Avec mon ptit gars, maintenant qu'on lit ensemble les décidément (plus encore quelques années après leur découverte hallucinée) incroyables BD du maître coréen Kang Full (je crois que partager le moindre truc avec mon bonhomme suffira à justifier la vie), eh bien chaque fois qu'on va prendre l'ascenseur du parking, on s'attend à se retrouver avec la même fille à la même heure, comme dans Chassés-croisés, mais ça marche pas. Ca nous rappelle Zucco (gentiment invité sur ce blog s'il veut écrire sur Dire son nom ah ah ah !!) qui voulait voir sa voisine en maillot de bain selon une vendeuse de BD fort perspicace. Ca par contre, on y a eu droit: nos ptites voisines d'en face ont repeint leurs tours de fenêtres en maillot de bain (vivent les taches potentielles !) et c'était très bien. Mon ptit gars a adoré, moi aussi ! Vivement la semaine prochaine qu'on aille voir les nouvelles voisines du Zucco à Montpellier !

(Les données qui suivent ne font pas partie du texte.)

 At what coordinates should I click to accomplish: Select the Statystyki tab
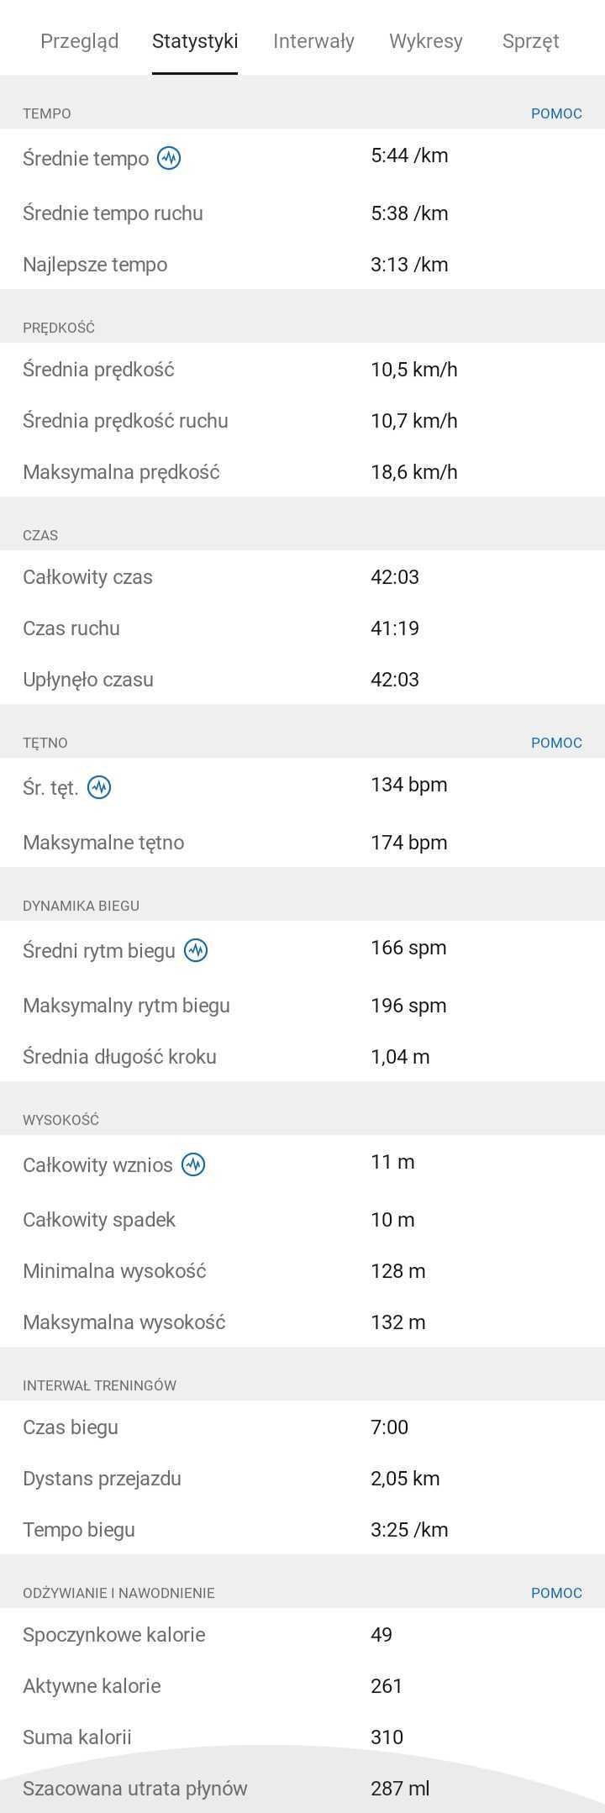click(x=195, y=40)
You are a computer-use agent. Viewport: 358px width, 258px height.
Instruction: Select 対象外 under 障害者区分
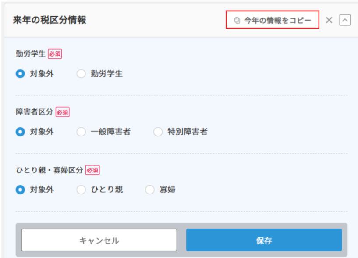(x=19, y=132)
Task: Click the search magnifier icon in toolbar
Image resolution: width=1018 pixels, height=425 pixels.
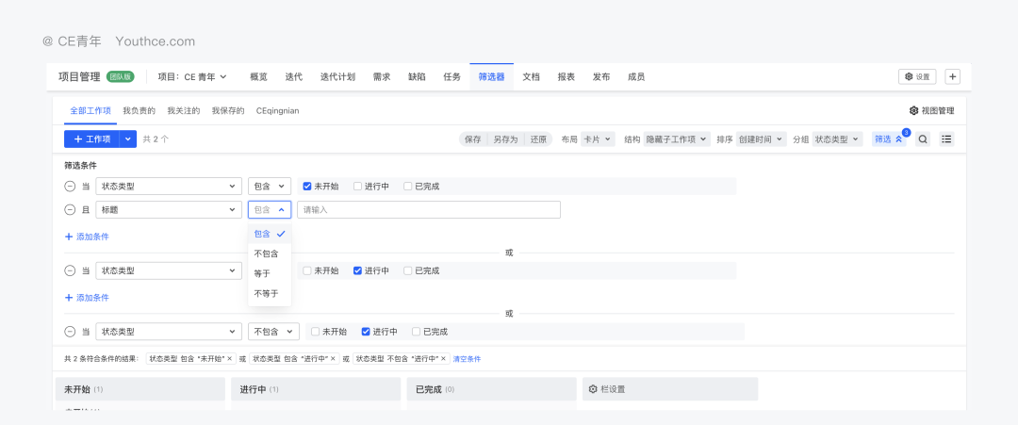Action: click(x=923, y=139)

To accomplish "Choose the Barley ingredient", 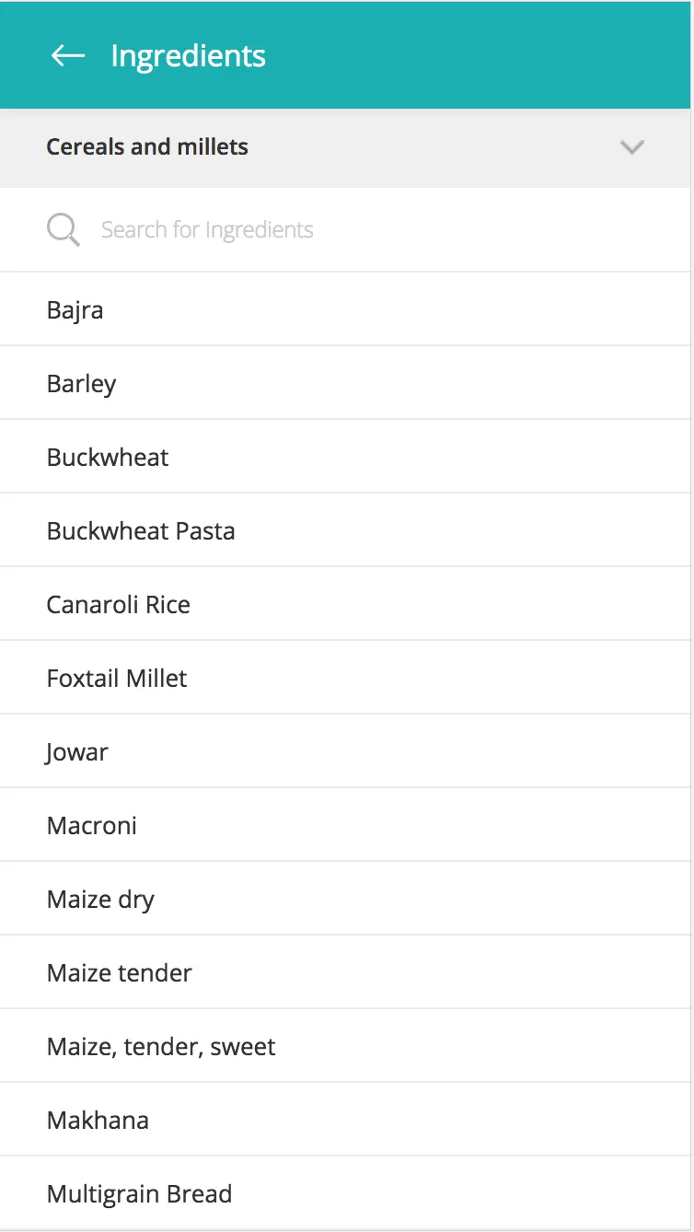I will click(82, 384).
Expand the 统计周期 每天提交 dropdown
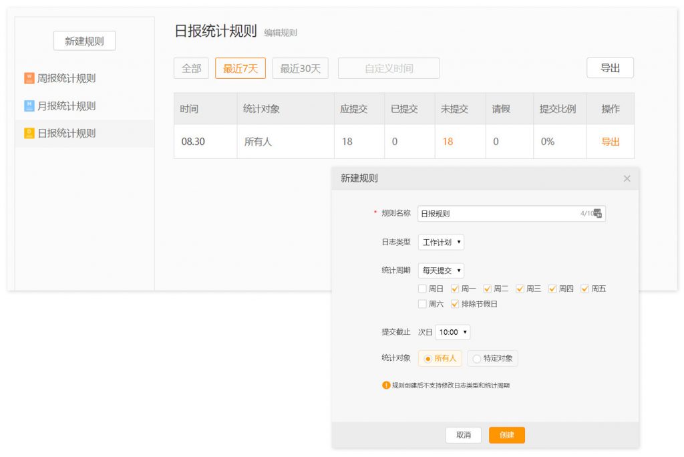Screen dimensions: 684x457 (441, 271)
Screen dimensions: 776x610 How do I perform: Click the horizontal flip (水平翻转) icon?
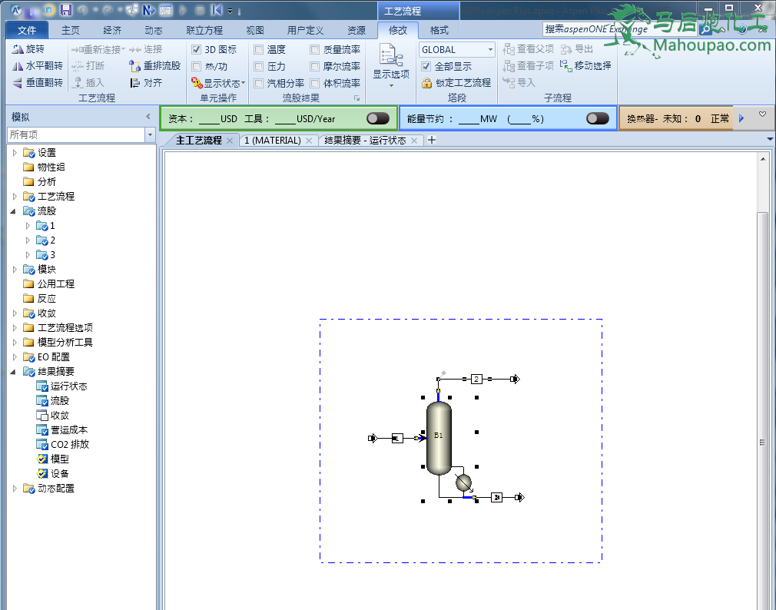18,66
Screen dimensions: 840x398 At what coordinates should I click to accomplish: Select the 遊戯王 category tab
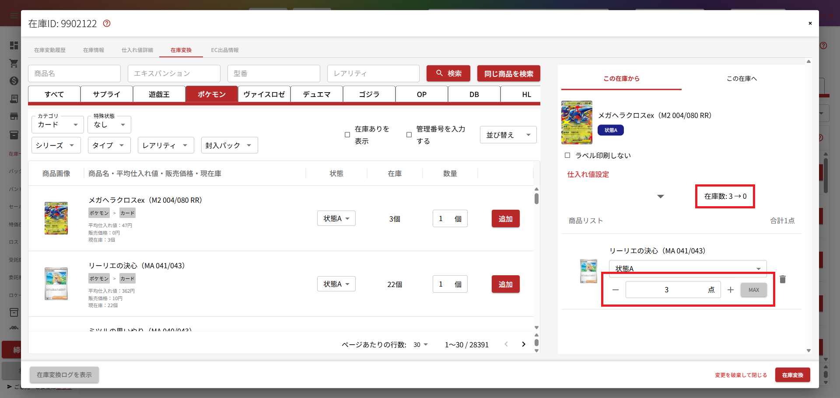pyautogui.click(x=159, y=94)
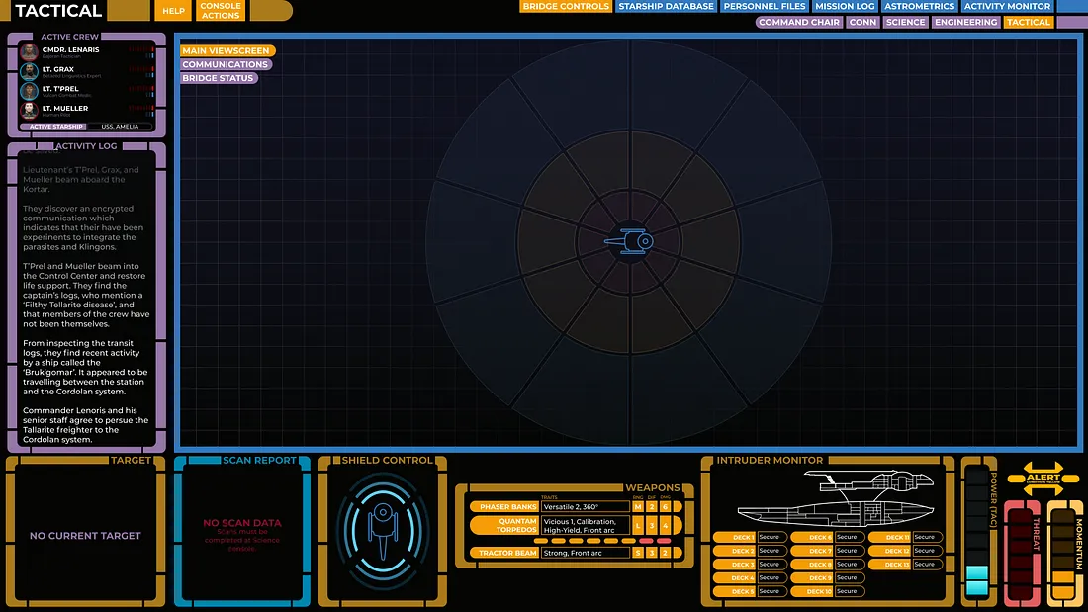Click the USS Amelia active starship field
The image size is (1088, 612).
120,127
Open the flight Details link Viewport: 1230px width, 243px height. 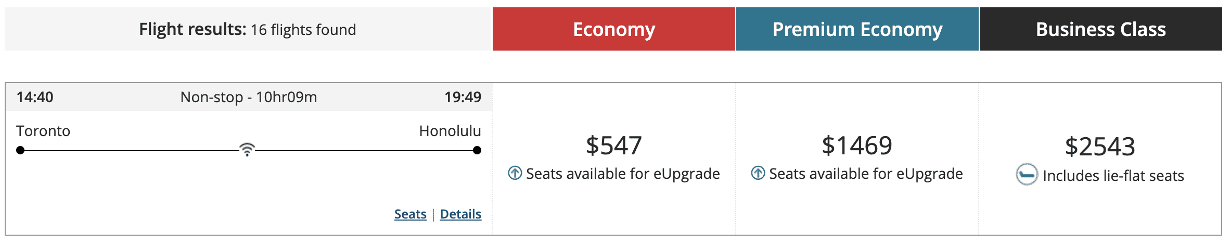460,214
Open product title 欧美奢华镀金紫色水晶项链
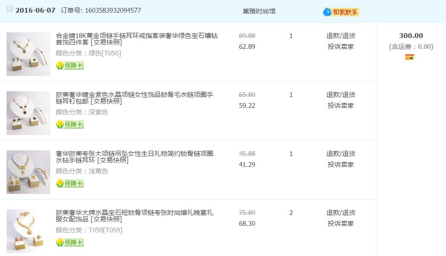446x256 pixels. pos(134,95)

Alors attention, livre étonnant ! Même Arthur voyant la couverture a retourné pour voir le résumé, et s'est esclaffé: "C'est l'histoire d'une homme qui cherche une vache ??!!". Ben oui, mais pas seulement. Loin de là. L'auteur gallois, Cynan Jones, est apparemment exploitant agricole, c'est son premier roman, et c'est mon coup de foudre du jeudi et ça s'appelle Longue sécheresse ! Car effectivement, une vache, sur le point de mettre bas, part d'une ferme, et l'homme doit aller la chercher. Certes. Mais ce court roman devient vite aussi choral, pas à la manière traditionnelle de tant d'oeuvres d'aujourd'hui, mais par touches impressionnistes discrètes, amenant de délicates mosaïques à la trame: on se retrouve donc essentiellement avec cet homme, mais parfois soudain auprès de sa femme, son fils, et bien sur, oui oui, parfois la vache ! Et tenez-vous bien: ce livre est à la fois diablement romanesque, car par effleurements impressionnistes c'est des pans entiers du passé qui vont surgir, joies, drames, sans qu'il soit besoin de développer: alors ce petit livre devient une odyssée du couple, de la filiation, du travail agricole au XXème siècle, de la paternité, des failles de nos vies, bref comme une encyclopédie miniature de l'existence, mais avec en prime une langue poétique magnifique, qui emporte cette "simple" histoire au niveau de l'existentiel. Vous l'aurez compris j'espère, à partir d'un canevas mince, Cynan Jones a conçu une oeuvre exceptionnelle, complètement à part. Ca tombe très bien: c'est souvent par là qu'on découvre les plus tendres douceurs.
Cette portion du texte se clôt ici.